▸ **Consigne A**:
Recopiez mot pour mot le passage de l'extrait qui va de « M. Delaneau a également » jusqu'à « une position équilibrée. ».
▸ **Consigne B**:
D'après l'extrait, à combien s'élevait le déficit du régime général de la sécurité sociale en 1995 ?
▸ **Consigne C**:
Rédigez la suite du discours sur la sécurité sociale et l'éducation nationale, en partant de sa dernière phrase.

▸ **Extrait**:

M. Delaneau a cité des chiffres qui mettent en reflet la situation actuelle de
la sécurité sociale. Après un déficit du régime général de 67 milliards de
francs en 1995, les 5 milliards de francs de déficit prévus pour 1999 - et
l'année n'est pas terminée en la matière - démontrent que le Gouvernement,
auquel j'ai l'honneur d'appartenir, a combattu courageusement le déficit de la
sécurité sociale.
M. Delaneau a également évoqué la deuxième loi sur la réduction négociée du
temps de travail. Il a contesté, me semble-t-il, le principe de neutralité,
c'est-à-dire le fait que les ressources tant fiscales que sociales résultant
des nouveaux emplois induits par ces accords donnent lieu à des prélèvements
qui soient recyclés dans les entreprises ayant signé lesdits accords. Le
Gouvernement, en la matière, a adopté une position équilibrée.
M. Gouteyron, qui a présidé une commission d'enquête sur l'éducation
nationale, souhaite qu'on dépense mieux dans ce secteur. Il rejoint tout à fait
le point de vue du Gouvernement. Tous les travaux qui sont réalisés tant à
l'Assemblée nationale qu'au Sénat pour renforcer l'évaluation parlementaire
vont, tout à fait me semble-t-il, dans la bonne direction.
S'agissant de l'éducation nationale, mon collège Claude Allègre a réduit la
dimension de l'administration centrale et a rendu aux recteurs une capacité de
gestion des postes d'enseignants qui est mieux exercée près des établissements
scolaires qu'à Paris.

▸ **Données**:
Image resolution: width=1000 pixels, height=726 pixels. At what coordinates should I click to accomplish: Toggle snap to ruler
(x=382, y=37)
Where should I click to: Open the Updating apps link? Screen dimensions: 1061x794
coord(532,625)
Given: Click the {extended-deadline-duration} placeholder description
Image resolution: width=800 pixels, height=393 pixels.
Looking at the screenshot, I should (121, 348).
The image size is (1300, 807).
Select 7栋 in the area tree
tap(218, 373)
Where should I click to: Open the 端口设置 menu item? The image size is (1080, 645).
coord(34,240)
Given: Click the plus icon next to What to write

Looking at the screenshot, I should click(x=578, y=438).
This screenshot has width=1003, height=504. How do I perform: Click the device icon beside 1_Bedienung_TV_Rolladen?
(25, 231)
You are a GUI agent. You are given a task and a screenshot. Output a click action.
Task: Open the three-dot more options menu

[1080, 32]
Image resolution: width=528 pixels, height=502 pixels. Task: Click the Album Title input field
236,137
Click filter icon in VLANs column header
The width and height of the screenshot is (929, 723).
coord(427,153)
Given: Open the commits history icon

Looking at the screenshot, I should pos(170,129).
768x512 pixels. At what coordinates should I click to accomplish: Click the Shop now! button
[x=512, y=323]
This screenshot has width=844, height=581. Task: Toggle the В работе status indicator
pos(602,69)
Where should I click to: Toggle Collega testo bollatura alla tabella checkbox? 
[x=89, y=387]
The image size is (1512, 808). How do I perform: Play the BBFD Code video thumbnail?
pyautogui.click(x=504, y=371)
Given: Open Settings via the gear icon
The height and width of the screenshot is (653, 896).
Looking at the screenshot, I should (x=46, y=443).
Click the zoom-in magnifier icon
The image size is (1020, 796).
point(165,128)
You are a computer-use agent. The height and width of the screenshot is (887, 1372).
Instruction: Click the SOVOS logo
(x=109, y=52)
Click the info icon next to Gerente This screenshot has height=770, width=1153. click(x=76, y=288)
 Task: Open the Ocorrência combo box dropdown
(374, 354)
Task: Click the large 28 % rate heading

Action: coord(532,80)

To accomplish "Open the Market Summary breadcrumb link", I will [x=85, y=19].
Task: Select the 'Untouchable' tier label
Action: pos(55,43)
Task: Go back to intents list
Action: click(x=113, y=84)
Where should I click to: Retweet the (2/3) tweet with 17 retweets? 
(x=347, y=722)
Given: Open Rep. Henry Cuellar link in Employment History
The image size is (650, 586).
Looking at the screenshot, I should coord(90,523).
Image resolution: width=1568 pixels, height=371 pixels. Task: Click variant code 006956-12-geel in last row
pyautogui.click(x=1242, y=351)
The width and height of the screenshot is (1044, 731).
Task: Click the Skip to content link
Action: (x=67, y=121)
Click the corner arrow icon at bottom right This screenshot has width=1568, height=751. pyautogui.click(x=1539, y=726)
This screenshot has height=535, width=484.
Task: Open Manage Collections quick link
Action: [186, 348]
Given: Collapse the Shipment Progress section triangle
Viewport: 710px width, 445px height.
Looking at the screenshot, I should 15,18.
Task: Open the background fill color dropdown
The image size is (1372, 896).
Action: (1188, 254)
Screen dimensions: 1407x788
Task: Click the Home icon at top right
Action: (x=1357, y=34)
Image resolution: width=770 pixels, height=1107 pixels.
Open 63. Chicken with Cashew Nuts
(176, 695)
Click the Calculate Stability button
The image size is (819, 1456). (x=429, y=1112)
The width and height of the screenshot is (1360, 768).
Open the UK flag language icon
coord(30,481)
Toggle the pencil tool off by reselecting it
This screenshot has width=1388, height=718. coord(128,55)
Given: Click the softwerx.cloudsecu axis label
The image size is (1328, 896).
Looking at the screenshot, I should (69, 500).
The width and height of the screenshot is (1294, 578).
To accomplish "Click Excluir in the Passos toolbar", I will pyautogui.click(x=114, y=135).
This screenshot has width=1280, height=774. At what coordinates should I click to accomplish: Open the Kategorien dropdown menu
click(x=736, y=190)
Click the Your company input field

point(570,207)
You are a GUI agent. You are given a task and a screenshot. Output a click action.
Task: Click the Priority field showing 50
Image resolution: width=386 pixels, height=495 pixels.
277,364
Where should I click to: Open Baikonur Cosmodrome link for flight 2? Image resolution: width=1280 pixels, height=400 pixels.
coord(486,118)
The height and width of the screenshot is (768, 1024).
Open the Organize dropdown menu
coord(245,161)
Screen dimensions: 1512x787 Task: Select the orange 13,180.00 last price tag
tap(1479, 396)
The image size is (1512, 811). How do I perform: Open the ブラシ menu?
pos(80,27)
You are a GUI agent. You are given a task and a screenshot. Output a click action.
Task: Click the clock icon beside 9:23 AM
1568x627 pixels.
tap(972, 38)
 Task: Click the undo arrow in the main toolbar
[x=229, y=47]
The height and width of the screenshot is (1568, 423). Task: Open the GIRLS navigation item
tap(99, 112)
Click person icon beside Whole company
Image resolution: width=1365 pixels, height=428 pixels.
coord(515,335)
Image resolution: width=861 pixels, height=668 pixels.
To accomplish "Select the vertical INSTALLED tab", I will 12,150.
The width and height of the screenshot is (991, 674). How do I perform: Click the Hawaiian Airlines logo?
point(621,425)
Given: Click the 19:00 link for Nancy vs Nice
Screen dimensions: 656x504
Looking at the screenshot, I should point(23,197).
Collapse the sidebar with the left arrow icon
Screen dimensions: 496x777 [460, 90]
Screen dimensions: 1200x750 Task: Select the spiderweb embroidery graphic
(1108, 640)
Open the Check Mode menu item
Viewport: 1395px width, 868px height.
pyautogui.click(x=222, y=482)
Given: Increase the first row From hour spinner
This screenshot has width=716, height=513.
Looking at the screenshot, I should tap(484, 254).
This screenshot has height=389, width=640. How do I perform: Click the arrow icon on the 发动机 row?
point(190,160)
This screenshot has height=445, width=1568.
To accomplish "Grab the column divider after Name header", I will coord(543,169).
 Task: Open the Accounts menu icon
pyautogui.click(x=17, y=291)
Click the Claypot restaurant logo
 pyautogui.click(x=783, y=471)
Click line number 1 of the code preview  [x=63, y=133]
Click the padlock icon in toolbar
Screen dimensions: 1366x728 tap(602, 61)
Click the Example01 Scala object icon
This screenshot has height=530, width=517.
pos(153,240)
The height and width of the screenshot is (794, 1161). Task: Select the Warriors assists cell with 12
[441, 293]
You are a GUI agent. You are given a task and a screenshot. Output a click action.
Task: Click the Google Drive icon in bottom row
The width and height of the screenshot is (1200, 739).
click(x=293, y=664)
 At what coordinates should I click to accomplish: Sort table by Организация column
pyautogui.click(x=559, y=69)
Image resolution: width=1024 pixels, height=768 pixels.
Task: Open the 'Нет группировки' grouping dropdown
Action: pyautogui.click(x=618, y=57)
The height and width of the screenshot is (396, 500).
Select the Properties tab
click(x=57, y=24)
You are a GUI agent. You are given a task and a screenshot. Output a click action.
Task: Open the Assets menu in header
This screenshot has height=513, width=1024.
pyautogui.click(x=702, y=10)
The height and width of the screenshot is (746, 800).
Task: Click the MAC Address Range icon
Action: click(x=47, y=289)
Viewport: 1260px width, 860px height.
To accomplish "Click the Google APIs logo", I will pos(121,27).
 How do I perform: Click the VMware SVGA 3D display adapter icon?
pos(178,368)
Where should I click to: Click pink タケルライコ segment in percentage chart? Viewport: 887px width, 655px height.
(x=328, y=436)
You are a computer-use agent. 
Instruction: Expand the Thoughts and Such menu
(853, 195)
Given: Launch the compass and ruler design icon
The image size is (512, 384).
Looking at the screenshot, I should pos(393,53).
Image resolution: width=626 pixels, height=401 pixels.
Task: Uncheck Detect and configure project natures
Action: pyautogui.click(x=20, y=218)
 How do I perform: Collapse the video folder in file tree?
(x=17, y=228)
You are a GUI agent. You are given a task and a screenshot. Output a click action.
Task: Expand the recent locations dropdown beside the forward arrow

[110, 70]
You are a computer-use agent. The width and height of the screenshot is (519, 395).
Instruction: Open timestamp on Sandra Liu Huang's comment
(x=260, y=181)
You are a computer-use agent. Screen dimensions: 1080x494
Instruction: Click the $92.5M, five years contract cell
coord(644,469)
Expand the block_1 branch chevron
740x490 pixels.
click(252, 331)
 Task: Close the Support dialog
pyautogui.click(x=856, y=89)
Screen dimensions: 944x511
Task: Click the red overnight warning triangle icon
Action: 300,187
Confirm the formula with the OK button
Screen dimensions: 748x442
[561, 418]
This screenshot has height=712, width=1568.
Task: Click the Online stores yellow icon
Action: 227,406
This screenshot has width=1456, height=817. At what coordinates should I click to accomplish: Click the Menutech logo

▸ **Réponse A**:
M. Delaneau a également évoqué la deuxième loi sur la réduction négociée du
temps de travail. Il a contesté, me semble-t-il, le principe de neutralité,
c'est-à-dire le fait que les ressources tant fiscales que sociales résultant
des nouveaux emplois induits par ces accords donnent lieu à des prélèvements
qui soient recyclés dans les entreprises ayant signé lesdits accords. Le
Gouvernement, en la matière, a adopté une position équilibrée.

▸ **Réponse B**:
67 milliards de francs.

▸ **Réponse C**:
M. Gouteyron a souhaité, en outre, que le Parlement soit mieux informé. Les
commissions d'enquête ont permis une telle information, tandis que les
ministres répondent à toutes les questions d'actualité qui leur sont posées. Il
ne me semble pas anormal qu'un certain nombre de décisions en matière de
gestion soient prises en cours d'année, par exemple pour combler les vacances
de postes.
Je m'adresserai maintenant à M. de Villepin, qui a bien voulu attendre, en
dépit de l'heure tardive, que le Gouvernement lui réponde. J'y suis très
sensible.
Vous souhaitez, monsieur de Villepin, que la dépense publique baisse, sauf
dans le cas des budgets régaliens de la défense et des affaires étrangères. Je
crois cependant que vous pensez, comme moi, que la volonté de dépenser mieux
peut concerner tous les budgets, y compris les deux que vous avez
mentionnés.
Je veux, d'abord, vous rassurer à propos du budget militaire, en vous disant
que la revue des programmes militaires sera respectée, ainsi que la
professionnalisation de nos armées. Je souligne, au passage, qu'il est
exceptionnel qu'une loi de programmation militaire soit autant respectée que
celle qui est en cours d'exécution. On a, en effet, constaté, dans le passé,
des écarts croissants qu'on ne retrouve pas actuellement.
S'agissant des opérations extérieures, vous savez que la tradition est de les
traiter dans le collectif budgétaire de fin d'année.
A propos du ministère des affaires étrangères, vous avez parlé des effectifs.
Ce ministère a, en effet, contribué, entre 1991 et 1998 - ce n'est donc pas un
phénomène récent - à rendre à la collectivité nationale, si je puis dire, 628
postes budgétaires. Il faut dire qu'en contrepartie ce ministère a procédé au
recrutement de 1 100 collaborateurs locaux et que, si l'on compare avec nos
homologues britanniques, dont la diplomatie n'est pas, je crois, de second
rang, les effectifs de cette grande administration française ne sont pas
vraiment différents de ce qu'ils sont outre-Manche.
Vous avez également évoqué la réforme de la coopération. Il s'agit bien là
d'une réforme structurelle, profonde, telle que M. François-Poncet, qui connaît
bien ce ministère, peut l'apprécier. Comme vous l'avez souligné, le plein effet
de cette réforme n'apparaîtra qu'à moyen terme mais, dès l'an 2000, nous en
percevrons quelques effets bénéfiques en termes de gestion.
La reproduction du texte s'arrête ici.